Analogamente, potrà essere dichiarato responsabile del reato del quale all’articolo 323 del codice penale, (rubricato abuso d’ufficio), il magistrato che, nell’esercizio delle sue funzioni, in violazione di norme di legge o di regolamento oppure omettendo di astenersi in presenza di un interesse proprio o di un prossimo congiunto, procuri, intenzionalmente, a sé o altri un ingiusto vantaggio patrimoniale.

Ai fini dell’integrazione dell’abuso d’ufficio, per la giurisprudenza della Cassazione, “è necessario che sussista la cosiddetta “doppia ingiustizia”, nel senso che ingiusta deve essere la condotta, perché connotata da violazione di legge, e ingiusto deve essere l’evento di vantaggio patrimoniale, in quanto non spettante in base al diritto oggettivo regolante la materia.

Successivamente è necessaria una duplice distinta di valutazione in proposito, non potendosi fare derivare l’ingiustizia del vantaggio dalla illegittimità del mezzo utilizzato e, quindi, dall’accertata esistenza dell’illegittimità della condotta”.

In applicazione di questo principio, la Suprema Corte ha affermato la responsabilità a norma dell’articolo 323 del codice penale del magistrato del Pubblico Ministero. il quale, “aggirando il precetto della legge, ha concentrato gli incarichi di consulenza nelle mani di un ristretto gruppo di soggetti i quali avevano, d’altro canto, percepito onorari illegittimi, in violazione del limite normativamente stabilito delle 8 vacazioni giornaliere”.
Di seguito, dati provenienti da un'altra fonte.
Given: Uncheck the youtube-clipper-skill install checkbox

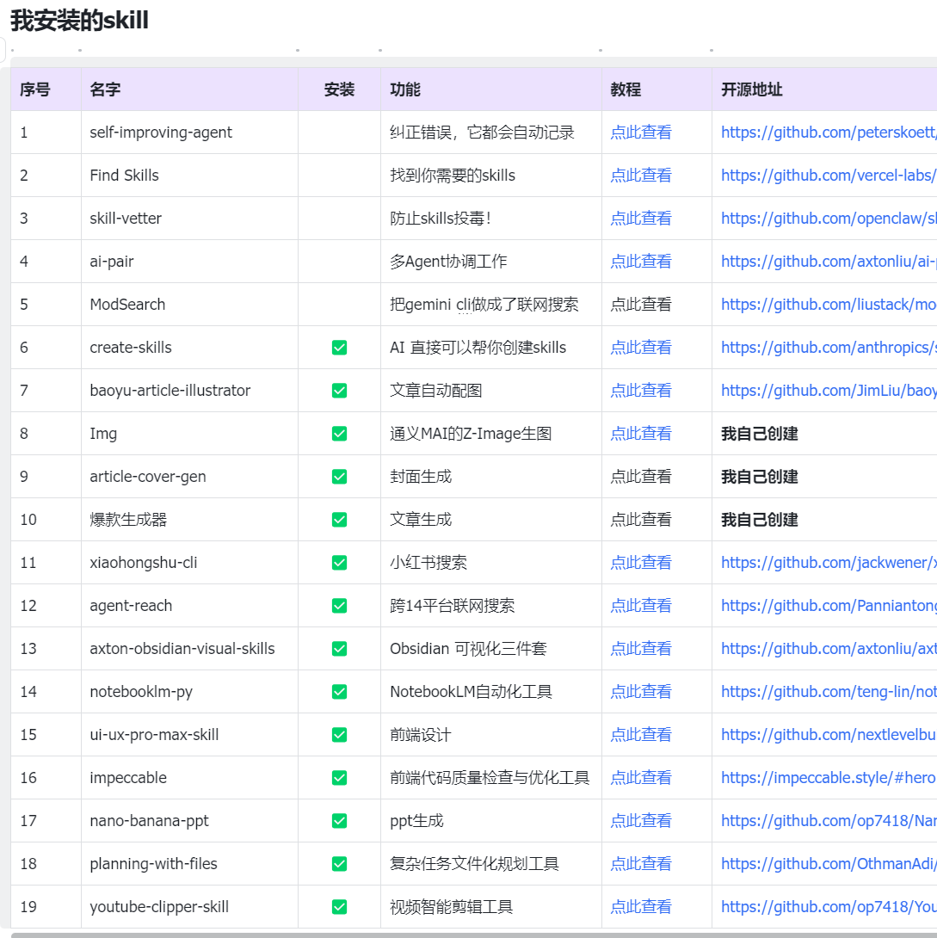Looking at the screenshot, I should pyautogui.click(x=339, y=907).
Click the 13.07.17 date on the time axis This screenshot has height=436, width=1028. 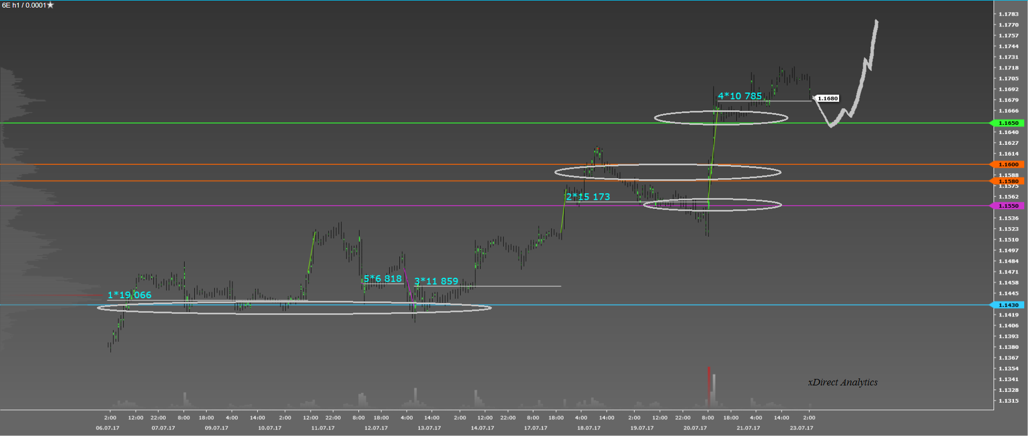click(x=429, y=428)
Il giudice che rifiuta indebitamente un atto del suo ufficio che, per ragioni di giustizia, sicurezza e ordine pubblico, igiene e sanità, debba essere compiuto senza ritardo, risponde, inoltre, del reato di “Rifiuto di atti d’ufficio” previsto dall’articolo 328 comma 1 del codice di procedura normale, punito con la reclusione da sei mesi a due anni.
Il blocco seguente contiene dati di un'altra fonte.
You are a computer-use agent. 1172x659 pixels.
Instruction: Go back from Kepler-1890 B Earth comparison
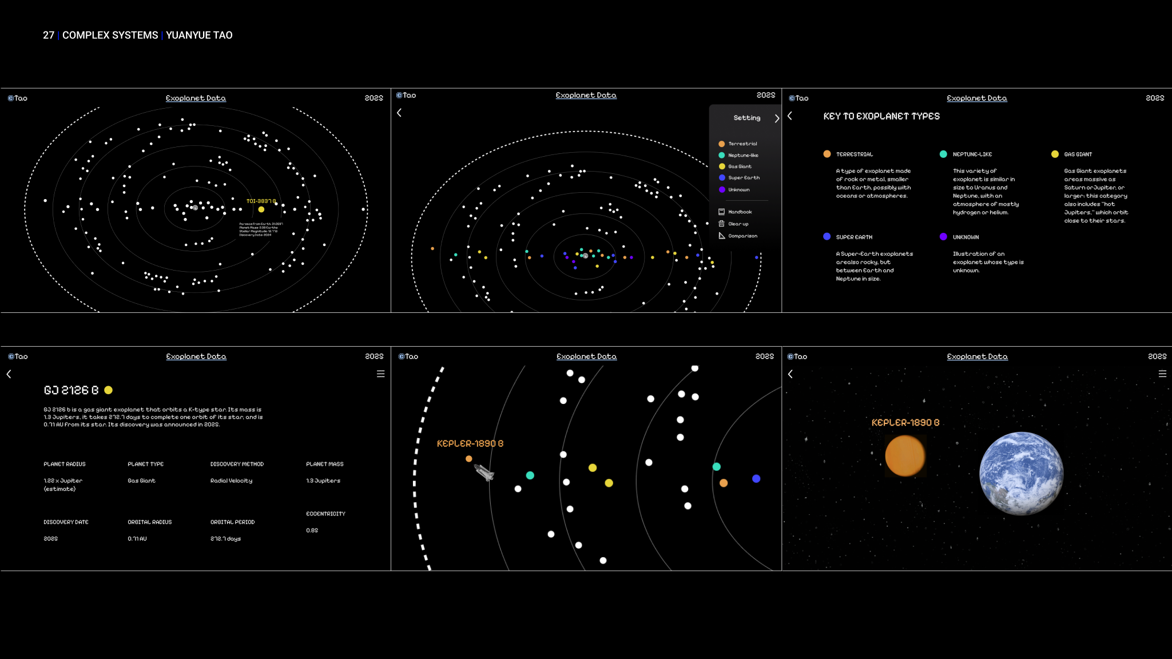[790, 374]
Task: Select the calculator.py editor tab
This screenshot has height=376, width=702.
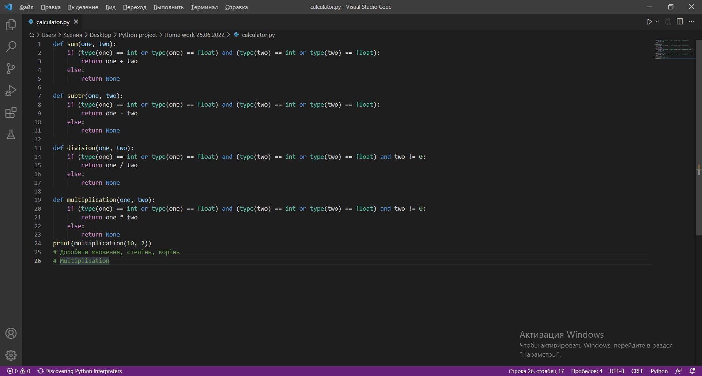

È punibile, anche con la reclusione sino a un anno o con la multa sino a 1.032 euro, secondo il disposto del comma 2 dell’articolo 328, il giudice che, entro trenta giorni dalla richiesta di chi vi abbia interesse, non compia l’atto del suo ufficio e non risponda per esporre le ragioni del ritardo.

Secondo la Suprema Corte, ai fini dell’integrazione della fattispecie della quale al comma 1 dell’aricolo 328 del codice penale, è sufficiente un’inerzia omissiva, non essendo necessario un rifiuto esplicito.

L’ipotesi della quale al comma due, si integra con l’omissione e la mancata risposta sui motivi della stessa.

Il delitto in esame, può essere integrato anche quando manchi una richiesta o un ordine, nell’ipotesi nella quale il fatto concreto faccia apparire il compimento dell’atto quale necessario o urgente.

Nell’esperienza italiana, uno snodo cruciale del cammino verso la piena consapevolezza del ruolo del giudice nell’ordinamento è stato senz’altro rappresentato dal Convegno dell’Associazione nazionale Magistrati svoltosi a Gardone nel 1965, in occasione del quale, tra gli orientamenti più radicali, si manifestò addirittura l’idea secondo la quale i magistrati avrebbero dovuto essere considerati portatori di un proprio “indirizzo politico”.